(EXERCISE AIM) Copy the stretch of the listing from the line that contains "Image resolution: width=960" through the line that contains "(598, 213).", word for word.

### MATERIAL SHOWN ###

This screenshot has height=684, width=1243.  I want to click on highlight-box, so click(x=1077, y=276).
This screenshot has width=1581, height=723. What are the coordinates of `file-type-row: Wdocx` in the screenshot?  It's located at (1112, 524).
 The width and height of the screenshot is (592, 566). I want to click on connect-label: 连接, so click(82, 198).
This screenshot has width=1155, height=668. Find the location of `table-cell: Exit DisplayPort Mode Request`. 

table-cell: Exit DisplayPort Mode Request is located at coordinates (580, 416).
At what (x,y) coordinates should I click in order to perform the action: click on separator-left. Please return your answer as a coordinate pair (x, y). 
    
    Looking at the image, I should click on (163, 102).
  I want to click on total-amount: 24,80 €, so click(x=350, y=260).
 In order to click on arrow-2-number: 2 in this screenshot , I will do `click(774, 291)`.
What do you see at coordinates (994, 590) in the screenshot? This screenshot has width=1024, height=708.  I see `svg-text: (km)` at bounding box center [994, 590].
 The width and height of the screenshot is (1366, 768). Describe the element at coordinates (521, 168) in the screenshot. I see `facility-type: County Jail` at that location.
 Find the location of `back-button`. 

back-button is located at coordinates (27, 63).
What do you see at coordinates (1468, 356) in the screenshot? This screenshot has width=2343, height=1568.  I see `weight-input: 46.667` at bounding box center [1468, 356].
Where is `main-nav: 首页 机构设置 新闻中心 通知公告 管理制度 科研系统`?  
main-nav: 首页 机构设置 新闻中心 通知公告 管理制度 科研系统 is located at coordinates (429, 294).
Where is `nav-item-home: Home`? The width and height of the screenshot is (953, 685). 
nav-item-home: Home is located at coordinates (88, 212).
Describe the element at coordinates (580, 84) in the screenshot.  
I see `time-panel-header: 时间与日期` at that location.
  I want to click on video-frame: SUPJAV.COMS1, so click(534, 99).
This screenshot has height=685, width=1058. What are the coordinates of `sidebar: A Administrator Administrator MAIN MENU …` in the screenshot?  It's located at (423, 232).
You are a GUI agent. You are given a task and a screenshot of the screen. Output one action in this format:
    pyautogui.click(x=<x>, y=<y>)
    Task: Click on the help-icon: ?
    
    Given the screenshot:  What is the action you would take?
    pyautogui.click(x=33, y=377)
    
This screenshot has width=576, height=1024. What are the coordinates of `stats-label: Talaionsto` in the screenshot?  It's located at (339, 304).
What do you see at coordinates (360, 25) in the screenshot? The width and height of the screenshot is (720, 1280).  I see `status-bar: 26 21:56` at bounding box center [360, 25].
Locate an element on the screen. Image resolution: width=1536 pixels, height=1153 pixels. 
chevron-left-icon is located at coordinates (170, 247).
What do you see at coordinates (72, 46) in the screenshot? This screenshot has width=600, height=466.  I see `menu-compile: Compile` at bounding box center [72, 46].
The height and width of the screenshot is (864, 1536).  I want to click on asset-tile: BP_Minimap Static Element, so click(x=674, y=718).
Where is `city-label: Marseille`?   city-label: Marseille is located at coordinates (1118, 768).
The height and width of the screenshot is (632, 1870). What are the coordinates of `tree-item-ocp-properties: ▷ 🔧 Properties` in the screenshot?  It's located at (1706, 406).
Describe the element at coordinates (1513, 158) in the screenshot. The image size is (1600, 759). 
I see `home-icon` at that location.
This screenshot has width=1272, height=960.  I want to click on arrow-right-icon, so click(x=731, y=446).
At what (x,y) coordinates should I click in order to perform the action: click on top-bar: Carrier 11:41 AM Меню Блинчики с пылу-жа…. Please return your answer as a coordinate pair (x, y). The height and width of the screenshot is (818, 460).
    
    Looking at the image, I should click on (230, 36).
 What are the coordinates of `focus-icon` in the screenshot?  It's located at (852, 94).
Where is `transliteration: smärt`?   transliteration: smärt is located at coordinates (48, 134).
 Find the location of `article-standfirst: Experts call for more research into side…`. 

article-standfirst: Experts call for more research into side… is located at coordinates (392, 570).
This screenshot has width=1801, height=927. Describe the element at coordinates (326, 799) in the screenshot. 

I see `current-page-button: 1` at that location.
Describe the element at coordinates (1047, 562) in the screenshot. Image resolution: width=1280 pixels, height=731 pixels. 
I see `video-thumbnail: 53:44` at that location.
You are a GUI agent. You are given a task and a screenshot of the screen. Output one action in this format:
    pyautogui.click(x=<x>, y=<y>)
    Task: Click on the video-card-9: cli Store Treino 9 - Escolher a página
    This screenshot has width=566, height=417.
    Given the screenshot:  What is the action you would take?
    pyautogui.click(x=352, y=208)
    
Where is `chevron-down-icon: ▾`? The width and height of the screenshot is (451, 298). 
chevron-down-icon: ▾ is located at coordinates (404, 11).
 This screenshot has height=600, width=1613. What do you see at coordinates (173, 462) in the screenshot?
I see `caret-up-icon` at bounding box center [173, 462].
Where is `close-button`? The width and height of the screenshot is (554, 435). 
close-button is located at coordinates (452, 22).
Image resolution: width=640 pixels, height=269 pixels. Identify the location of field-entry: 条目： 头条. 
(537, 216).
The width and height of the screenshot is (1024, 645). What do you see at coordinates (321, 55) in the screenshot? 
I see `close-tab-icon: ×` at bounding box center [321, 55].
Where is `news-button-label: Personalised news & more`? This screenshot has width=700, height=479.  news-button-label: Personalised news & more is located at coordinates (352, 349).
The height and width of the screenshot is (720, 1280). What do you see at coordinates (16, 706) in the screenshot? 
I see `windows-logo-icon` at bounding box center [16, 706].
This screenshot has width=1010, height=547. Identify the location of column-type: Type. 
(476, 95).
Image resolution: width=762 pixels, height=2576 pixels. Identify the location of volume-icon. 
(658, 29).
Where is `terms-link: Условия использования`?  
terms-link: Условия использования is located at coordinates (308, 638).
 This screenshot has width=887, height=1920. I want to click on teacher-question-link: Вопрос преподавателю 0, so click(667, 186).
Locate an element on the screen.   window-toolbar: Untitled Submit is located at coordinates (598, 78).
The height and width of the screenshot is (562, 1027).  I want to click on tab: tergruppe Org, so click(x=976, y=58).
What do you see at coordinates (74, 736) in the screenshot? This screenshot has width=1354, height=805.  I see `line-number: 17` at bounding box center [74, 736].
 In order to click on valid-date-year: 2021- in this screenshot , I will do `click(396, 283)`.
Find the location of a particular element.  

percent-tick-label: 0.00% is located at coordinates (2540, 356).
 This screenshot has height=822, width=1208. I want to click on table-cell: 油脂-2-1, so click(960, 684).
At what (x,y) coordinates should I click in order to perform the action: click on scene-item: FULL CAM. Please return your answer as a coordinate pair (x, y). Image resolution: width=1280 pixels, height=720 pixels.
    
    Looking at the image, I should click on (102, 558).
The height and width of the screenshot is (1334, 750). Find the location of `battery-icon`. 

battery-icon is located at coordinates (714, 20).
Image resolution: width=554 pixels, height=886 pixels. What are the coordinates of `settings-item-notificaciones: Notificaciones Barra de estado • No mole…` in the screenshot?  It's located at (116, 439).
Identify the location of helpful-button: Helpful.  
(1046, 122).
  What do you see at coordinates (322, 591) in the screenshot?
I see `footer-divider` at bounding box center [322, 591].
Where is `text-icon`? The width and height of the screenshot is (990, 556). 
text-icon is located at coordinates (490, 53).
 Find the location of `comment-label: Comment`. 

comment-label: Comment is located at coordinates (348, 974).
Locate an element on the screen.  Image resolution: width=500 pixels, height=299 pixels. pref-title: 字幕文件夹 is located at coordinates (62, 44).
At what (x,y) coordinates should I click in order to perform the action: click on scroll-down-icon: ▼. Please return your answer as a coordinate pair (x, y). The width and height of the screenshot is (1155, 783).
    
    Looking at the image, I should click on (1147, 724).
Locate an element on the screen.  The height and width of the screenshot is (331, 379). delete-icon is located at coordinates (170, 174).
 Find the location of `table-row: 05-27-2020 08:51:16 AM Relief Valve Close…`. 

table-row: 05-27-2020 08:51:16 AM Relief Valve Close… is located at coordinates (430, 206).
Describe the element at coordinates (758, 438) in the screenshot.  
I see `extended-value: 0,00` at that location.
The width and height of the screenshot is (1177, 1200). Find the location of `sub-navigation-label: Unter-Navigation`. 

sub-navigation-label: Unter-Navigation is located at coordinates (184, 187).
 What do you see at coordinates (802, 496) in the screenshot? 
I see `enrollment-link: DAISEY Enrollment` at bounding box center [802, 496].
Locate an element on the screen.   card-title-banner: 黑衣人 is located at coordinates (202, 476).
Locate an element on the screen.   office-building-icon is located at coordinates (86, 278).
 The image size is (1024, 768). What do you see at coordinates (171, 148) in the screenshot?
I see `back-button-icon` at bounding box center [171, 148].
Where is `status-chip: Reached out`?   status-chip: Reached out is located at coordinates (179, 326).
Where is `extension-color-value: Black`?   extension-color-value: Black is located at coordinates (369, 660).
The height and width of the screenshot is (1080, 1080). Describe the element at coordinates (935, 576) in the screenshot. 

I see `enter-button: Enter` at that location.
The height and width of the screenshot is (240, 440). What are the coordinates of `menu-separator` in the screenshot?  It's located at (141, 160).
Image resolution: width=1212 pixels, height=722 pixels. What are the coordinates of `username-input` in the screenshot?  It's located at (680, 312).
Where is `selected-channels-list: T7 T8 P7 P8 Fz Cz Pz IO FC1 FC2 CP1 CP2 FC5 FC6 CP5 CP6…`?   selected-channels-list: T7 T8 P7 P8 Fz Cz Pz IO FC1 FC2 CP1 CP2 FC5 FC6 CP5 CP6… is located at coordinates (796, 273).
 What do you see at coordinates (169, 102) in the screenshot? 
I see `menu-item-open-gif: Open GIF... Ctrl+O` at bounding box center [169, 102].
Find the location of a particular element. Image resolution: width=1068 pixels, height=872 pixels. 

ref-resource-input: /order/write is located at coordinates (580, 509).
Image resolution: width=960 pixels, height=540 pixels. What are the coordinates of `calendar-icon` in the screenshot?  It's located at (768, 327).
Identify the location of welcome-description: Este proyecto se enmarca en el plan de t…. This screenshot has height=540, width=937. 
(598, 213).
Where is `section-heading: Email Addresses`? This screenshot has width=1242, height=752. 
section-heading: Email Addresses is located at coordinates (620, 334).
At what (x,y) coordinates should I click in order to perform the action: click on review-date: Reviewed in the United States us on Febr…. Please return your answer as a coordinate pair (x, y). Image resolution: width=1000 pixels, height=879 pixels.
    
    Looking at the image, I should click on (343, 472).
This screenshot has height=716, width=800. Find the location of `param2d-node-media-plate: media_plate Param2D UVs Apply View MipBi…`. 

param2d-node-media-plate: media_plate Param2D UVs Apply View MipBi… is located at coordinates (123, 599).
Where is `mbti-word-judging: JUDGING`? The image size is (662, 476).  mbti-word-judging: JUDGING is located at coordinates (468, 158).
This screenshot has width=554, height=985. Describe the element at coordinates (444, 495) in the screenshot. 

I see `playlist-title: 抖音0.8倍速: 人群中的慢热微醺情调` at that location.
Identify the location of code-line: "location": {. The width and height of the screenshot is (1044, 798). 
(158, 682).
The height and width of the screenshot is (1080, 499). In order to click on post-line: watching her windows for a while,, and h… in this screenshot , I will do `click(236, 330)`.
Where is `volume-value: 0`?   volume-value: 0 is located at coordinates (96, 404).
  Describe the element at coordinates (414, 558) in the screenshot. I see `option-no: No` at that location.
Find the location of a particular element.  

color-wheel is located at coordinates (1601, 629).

###

(EXPECTED ANSWER)
Image resolution: width=960 pixels, height=540 pixels. What are the coordinates of `calendar-icon` in the screenshot?  It's located at (768, 327).
Identify the location of welcome-description: Este proyecto se enmarca en el plan de t…. This screenshot has height=540, width=937. 
(598, 213).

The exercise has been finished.